Занятия уже подходили к концу, когда ее вызвал к себе секретарь парткома курсов и начал с того, что она коммунистка, а в Башкирии сейчас чрезвычайно острая нехватка партийных кадров, что некоторые башкирские конные части последним приказом главкома переведены в центральные волости страны, и это имеет огромное политическое значение: пробудившиеся народы Востока поднялись на защиту пролетарской революции — она уже понимала, что ему от нее надо, а он продолжал дальше расхваливать ей башкир и конкретно Тимура. Говорил, что, по наблюдениям врачей, у башкир просто до поразительной степени развиты органы чувств, они ночью, как днем, различают предметы на совершенно недосягаемом для нас расстоянии, улавливают звуки, которые наши уши никогда бы не услышали, и вообще они не пьянствуют, к родителям уважительны, с детьми ведут себя кротко и любовно, и оттого семейная жизнь у них всегда мирная и хорошая. Она выслушала это все не перебивая, а потом, даже не удивившись себе, легко согласилась. Через неделю была защита дипломов, и ее Тимур выступил вполне успешно, но лучшим тогда был признан диплом Оси.

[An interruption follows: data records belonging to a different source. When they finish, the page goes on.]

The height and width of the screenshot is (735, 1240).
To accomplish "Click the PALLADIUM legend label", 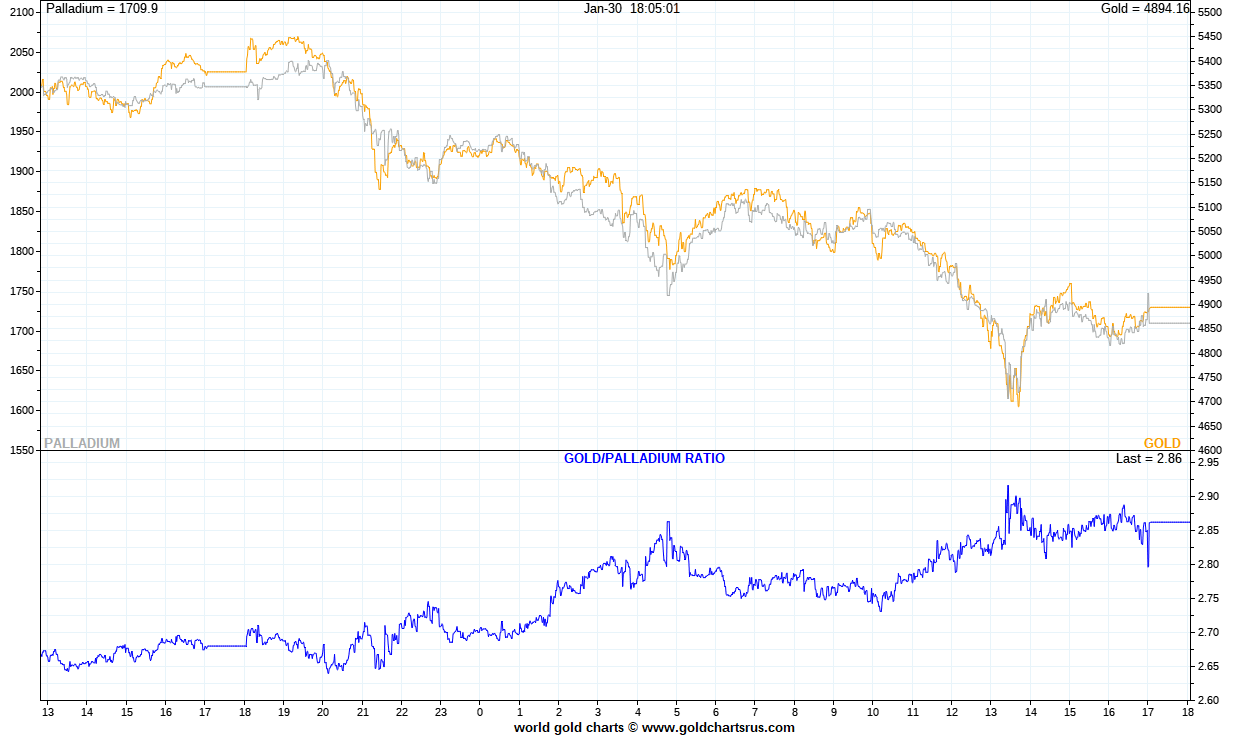I will point(82,443).
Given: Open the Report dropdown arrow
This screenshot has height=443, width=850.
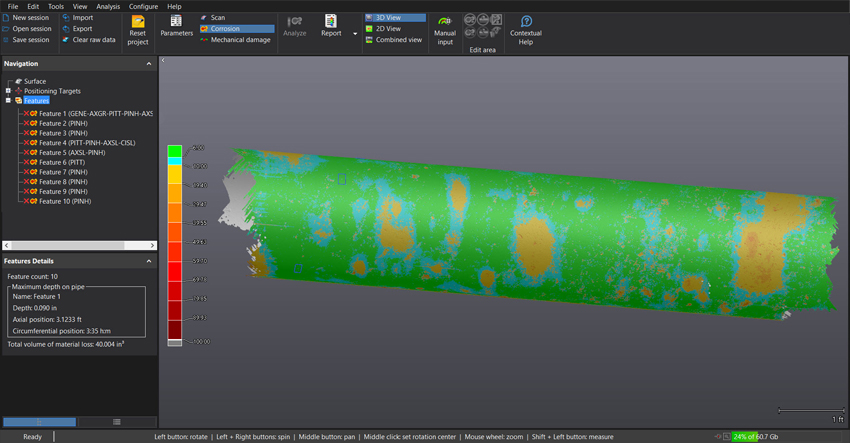Looking at the screenshot, I should point(355,33).

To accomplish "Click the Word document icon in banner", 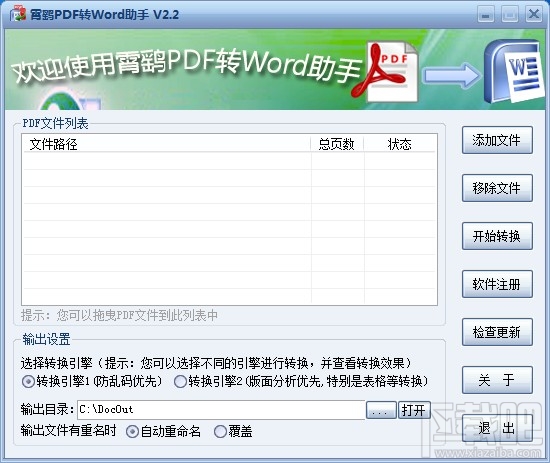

Тема его была та же — суд. Поскольку в еврейских местечках вряд ли многие представляли себе, кто такой Обломов, Ося подготовил подробнейший сценарий суда над Иосифом Прекрасным. Особенно хорош у него был хор египтян. Начинали они не спеша, пели, что братья — твоя же кровь, не любили тебя, о, Иосиф; а отец увещевал их, говорил, что ты ласков, что ты услужлив и привязчив, а то, что ты ему, отцу своему, рассказываешь, чт братья говорят между собой, — это не доносы, ты просто еще ребенок, совсем дитя, и сам не знаешь, что делаешь. Он говорил им, чтобы они помнили, что ты младший, мизинец, последняя радость его, и не обижали тебя. Потом ты попал в Египет, здесь тоже был привязчив и услужлив, так что скоро сделался правой рукой фараона, начальником над всеми нами, и вот уже три тысячи лет народы земли верят, что для нас, простых египтян, это было великим счастьем. Они верят, что ты спас нам жизнь, все те семь лет, когда зерно на наших полях даже ни разу не взошло, ты кормил нас из своих рук. Но это не так, о, Иосиф, это неправда, ложь, и ты это хорошо знаешь.
Ты не спас нас, не накормил, когда желудки наши были пусты и мы, как о милости, молились о ломте хлеба, нет, ты пришел тогда с полной мошной и вынудил нас продать нашу свободу. Ты дал нам хлеба, но забрал наши земли, за те семь лет, что ты наполнял наши желудки сытостью, ты навечно сделал нас рабами фараона. Сам однажды проданный в рабство, ты до конца своих дней сеял его вокруг себя. Даже свое племя, народ свой, ты сделал рабом. Как и нас, ты заманил его сытостью, и он, сидя за полной миской похлебки, забыл о Боге, которому поклялся в вечной верности.
В тот же вечер они с Тимуром зарегистрировались в загсе — свидетелями были Лена и Ося — и поехали к нему на Якиманку. Родителям, что снова вышла замуж и за кого вышла, она сказала лишь день спустя за ужином и, чтобы хоть как—то объясниться, стала повторять то, что услышала о башкирах от секретаря парткома, но до конца дойти не сумела, мать начала плакать, и Вера, хлопнув дверью, ушла к себе в комнату.